R₁– R₂= Replicates 1 and 2

Table3              Cumulative Immobilisation Data in the Positive Control

Nominal Concentration (mg/l)	Cumulative ImmobilisedDaphnia (Initial Population: 10 Per Replicate)
	3 Hours				24 Hours				48 Hours
	R1	R2	Total	%	R1	R2	Total	%	R1	R2	Total	%
Control	0	0	0	0	0	0	0	0	0	0	0	0
0.32	0	0	0	0	0	0	0	0	0	0	0	0
0.56	0	0	0	0	1	1	2	10	2	2	4	20
1.0	0	0	0	0	7	8	15	75	9	9	18	90
1.8	0	0	0	0	10	10	20	100	10	10	20	100
3.2	0	0	0	0	10	10	20	100	10	10	20	100

 

R₁– R₂= Replicates 1 and 2

 

Applicant's summary and conclusion

Validity criteria fulfilled:

yes

Conclusions:

The acute toxicity of the test material to the freshwater invertebrate Daphnia magna has been investigated and gave a 48-Hour EC50 value of 2.1 mg/l with 95% confidence limits of 1.8 – 2.5 mg/l. The No Observed Effect Concentration at 48 hours was 0.70 mg/l.

Executive summary:

Introduction.A study was performed to assess the acute toxicity of the test material to Daphnia magna. The method followed that described in the OECD Guidelines for Testing of Chemicals (April 2004) No 202, "Daphnia sp, Acute Immobilisation Test" referenced as Method C.2 of Commission Regulation (EC) No. 440/2008.

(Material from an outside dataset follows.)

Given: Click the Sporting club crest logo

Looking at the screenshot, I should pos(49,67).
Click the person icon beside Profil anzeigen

Methods.Information provided by the Sponsor indicated that the test material was insoluble in water. Pre-study solubility work conducted indicted that it was not possible to obtain a testable solution of the test material using traditional methods of preparation e.g. ultrasonication and high shear mixing.

A pre-study media preparation trial indicated that a dissolved test material concentration of approximately 22 mg/l was obtained from a saturated solution method of preparation indicating this to be the limit of water solubility of this material under test conditions.

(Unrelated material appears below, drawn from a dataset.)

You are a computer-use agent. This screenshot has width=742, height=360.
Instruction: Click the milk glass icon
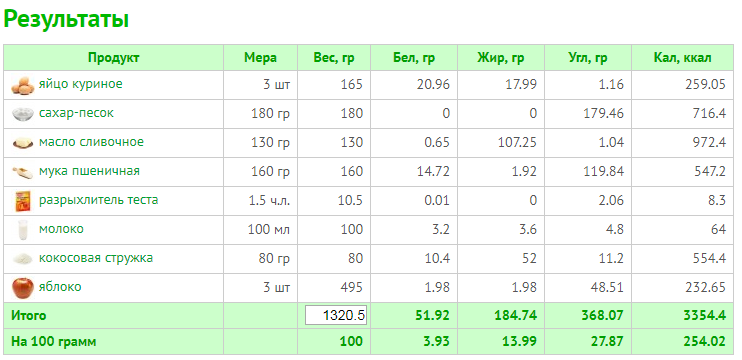click(23, 230)
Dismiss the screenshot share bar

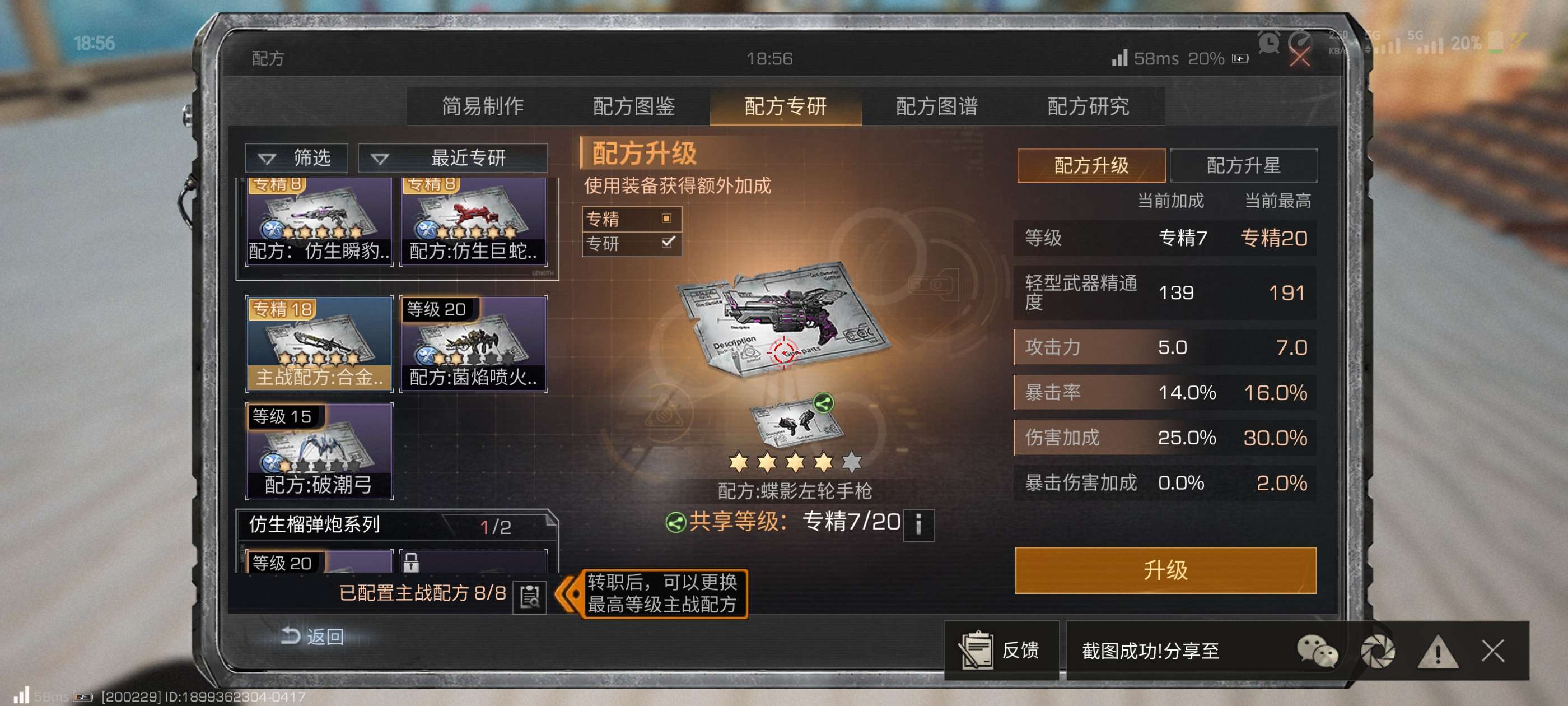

Following a preliminary range-finding test, twenty daphnids (2 replicates of 10 animals) were exposed to an aqueous solution of the test material at concentrations of 0.22, 0.40, 0.70, 1.2, 2.2, 4.0, 7.0, 12 and 22 mg/l for 48 hours at a temperature of approximately 20°C under static test conditions. The test material solutions were prepared by stirring an excess (50 mg/l) of test material in reconstituted water using a propeller stirrer at approximately 1500 rpm at a temperature of approximately 21°C for 48 hours. After the stirring period any undissolved test material was removed by filtration (0.2 µm Gelman Acrocap filter, first approximate 100 ml discarded in order to pre-condition the filter) to produce a saturated solution of the test material with a measured concentration of 21 mg/l. This saturated solution was then further diluted as necessary, to provide the remaining test groups. The number of immobilised Daphnia were recorded after 24 and 48 hours.

A positive control conducted approximately every six months used potassium dichromate as the reference material. Daphnia magna was exposed to an aqueous solution of the reference material at concentrations of 0.32, 0.56, 1.0, 1.8 and 3.2 mg/l for 48 hours at a temperature of approximately 20°C understatic test conditions. Immobilisation and any adverse reactions to exposure were recorded after 3, 24 and 48 hours.

Results.The 48-Hour EC₅₀ for the test material to Daphnia magna based on nominal test concentrations was 2.1 mg/l with 95% confidence limits of 1.8 – 2.5 mg/l. The No Observed Effect Concentration was 0.70 mg/l.

Analysis of the test preparations at 0 and 48 hours showed measured test concentrations to range from 83% to 113% of nominal value and so the results are based on nominal test concentrations only.

The 48-Hour EC₅₀ for the reference material to Daphnia magna based on nominal concentrations was 0.71 mg/l with 95% confidence limits of 0.61 – 0.81 mg/l. The No Observed Effect Concentration was 0.32 mg/l.